As retired sergeant Doris Byrd explained to the Chicago Reader--which has tirelessly followed this story since 1990--everyone could hear the screams in the building when Burge's so-called A-team were on duty--after midnight. Prisoners complained of being suffocated in plastic bags, of waterboarding, and of having electrodes attached to their genitals, while a field telephone was handcranked to run a current through their bodies--a form of torture Americans used in Vietnam, where Burge served before joining the police.
Someone who is being tortured will confess to pretty much anything, and the people in Burge's custody did. Many of them are still in prison, despite the fact that their coerced confessions made up the only evidence against them--and despite the fact that in a number of cases, other people have been convicted of committing the crime for which they're serving time. It was Dr. Robert Kirschner who did the first forensic work proving the existence of police torture in Chicago. He was the deputy chief medical examiner at Cook County when he was asked to look at the file of one of Burge’s alleged victims, Andrew Wilson.

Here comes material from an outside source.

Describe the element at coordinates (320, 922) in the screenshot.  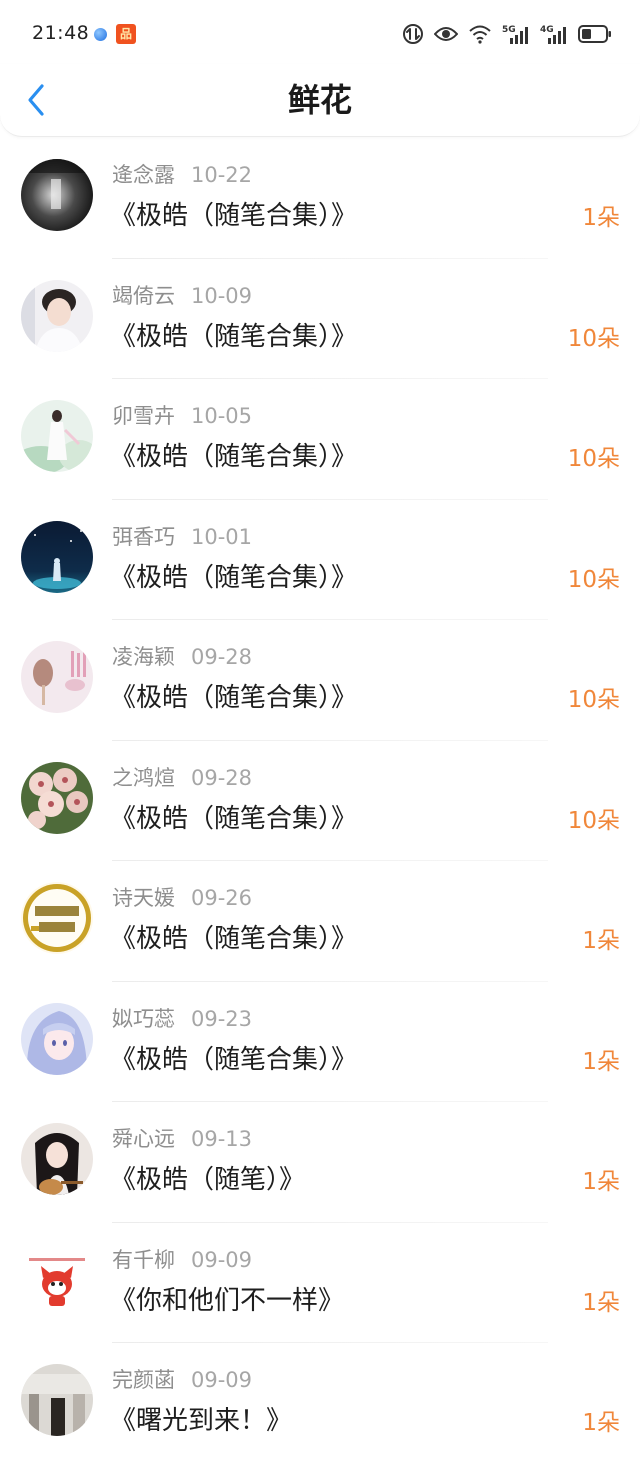
I see `list-item: 诗天媛 09-26 《极皓（随笔合集）》 1朵` at that location. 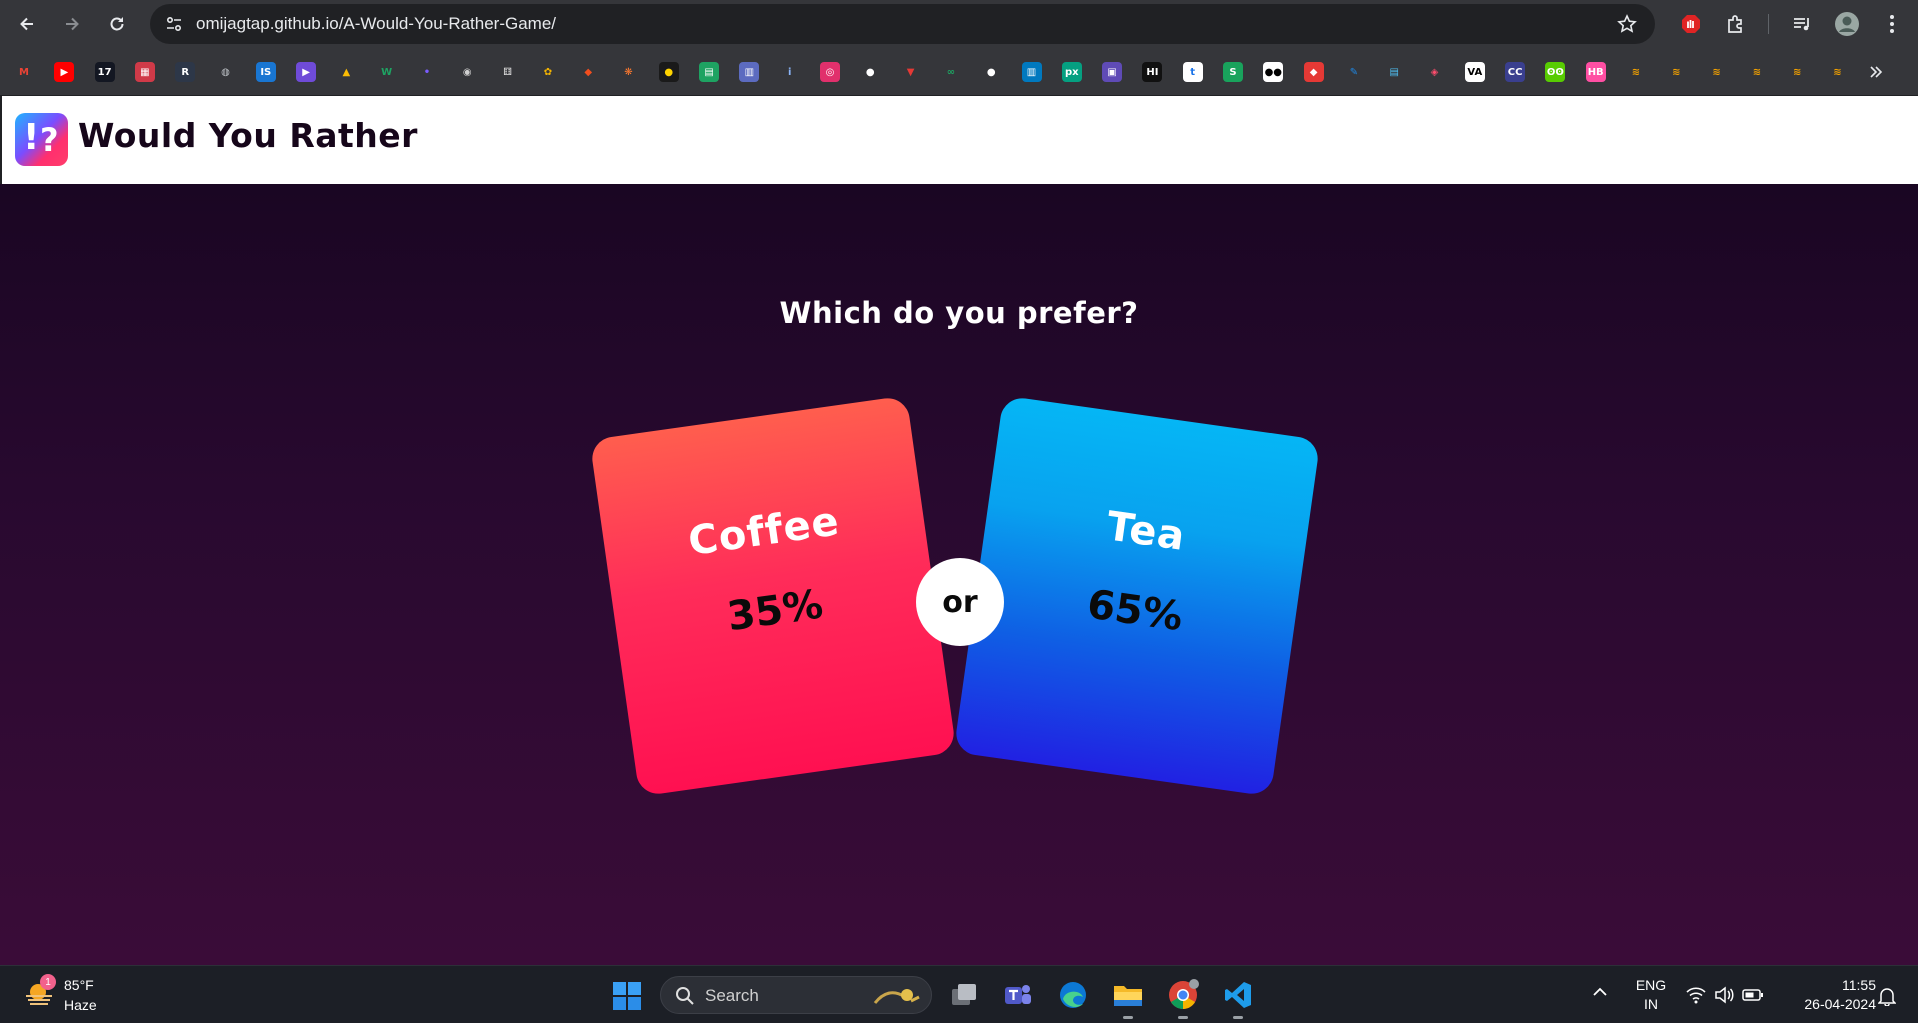 What do you see at coordinates (1435, 72) in the screenshot?
I see `bookmark-tag-icon: ◈` at bounding box center [1435, 72].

"I said I would review it ...[but] that I was very skeptical because I have been around the medical examiner's office for ten years, lot of close contact with the police, and... I just never heard of anything like this in Chicago, and I said that it does seem very unlikely to me that this would be the case. But... I read [Wilson’s medical records and his deposition] . . . and I said, 'This guy has been tortured....there is a very high degree of medical certainty to say this man has not only been beaten and/or kicked, which, let's face it, occurs in custody, but that this man has received electric shock.'"

Mayor Daley was the State's Attorney back then, and he was informed of around fifty cases of torture taking place in Chicago police stations, but chose not to act. Nor did his successors, one of whom actually defended Burge the first time he stood trial on these charges. The city is still stonewalling the production of evidence and the production of witnesses in a myriad torture cases.

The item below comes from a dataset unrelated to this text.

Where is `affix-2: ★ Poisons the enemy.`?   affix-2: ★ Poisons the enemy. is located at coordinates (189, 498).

I live close to two of Chicago's most dangerous neighborhoods, half a mile from WEst Englewood, about a mile from South Shore. I know one of the cops who works West Englewood and it is a tough assignment, made harder by a willful code of omerta among the residents, who won't testify against murderers in their midst.

On the other hand, when the locals know that officers like Burge can do as they please with a suspect in custody, it can be a hard sell to persuade people to turn each other in. Even though Burge has been out of police work for 16 years, Chicago's elite tactical unit had to be disbanded two years ago after it became clear that they were preying on the people they'd been sent to protect. A west side precinct housed a police robbery ring that was finally exposed and shut down this past spring.

We ask the cops to do a difficult and dangerous job. But if we think it's okay for them to rob the community or brutalize suspects, then we're really saying we don't care about the rule of law.